With the wifi function, you can also send images from the camera to your smartphone. There are a million photo editing apps out there for smartphones. And when the pictures are loaded into your phone, you will be able to edit them to your heart’s content and share them on social media easily! Actually, connection-wise, you’ll fare better if you have an Android phone. Since the camera is NFC-equipped, transferring photos between the camera and your NFC-capable Android phone will be much, much easier. As an iOS user, that is something from Android that I envy…
There are also other effects that are a little gimmicky, like pinhole camera, fish-eye, monochrome, to name a few. It has a “Creative Shot” mode and in this setting, the camera will take six images taken six different ways. Again, as in the “P” mode, it’s nice that it’s there though I don’t see myself using it much.
And yes, this camera shoots Full HD videos at 30fps and video capture is really nice for this range of cameras.
The only thing I wish this camera had was a dedicated GPS sensor. My old Canon Powershot SX230 HS had one; I wish this model had one too.
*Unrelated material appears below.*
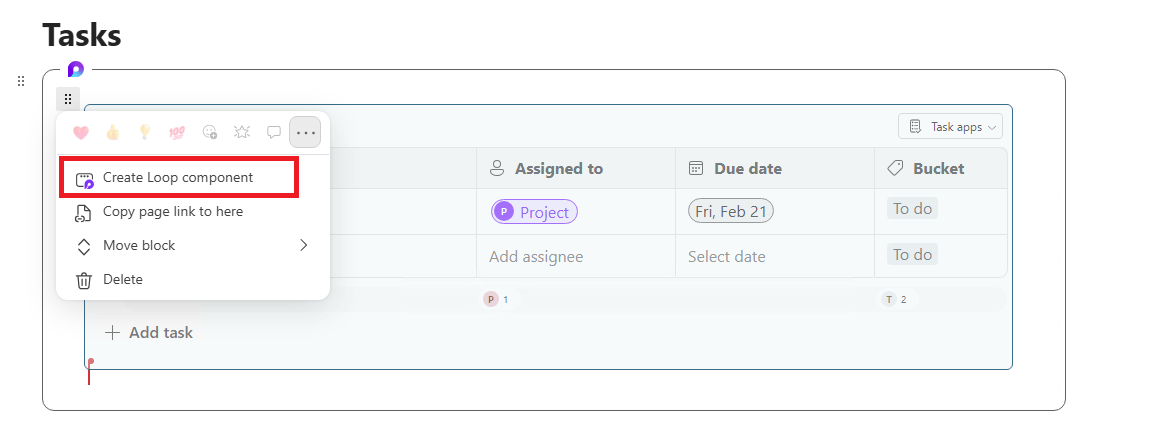The image size is (1162, 430).
Task: Open the Task apps dropdown
Action: coord(951,127)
This camera will definitely have a space in my everyday bag. It’s compact, it’s nice to hold, and is more capable than a cameraphone. If you do not carry a bag on a daily basis, then you may be contented with your phone. But, if you are like me, who always has a bag (I don’t like putting my wallet nor my phone in my jeans' pockets), then a dedicated camera is a plus, and the Canon Powershot SX610HS is a good option. The camera easily turns on, is ready at a moment’s notice, can really zoom in, and has a bigger sensor than a typical smartphone. If you are on the fence regarding getting a compact camera and you like taking pictures, then struggle no more. Get this camera and put it in your purse or bag. You won’t regret it.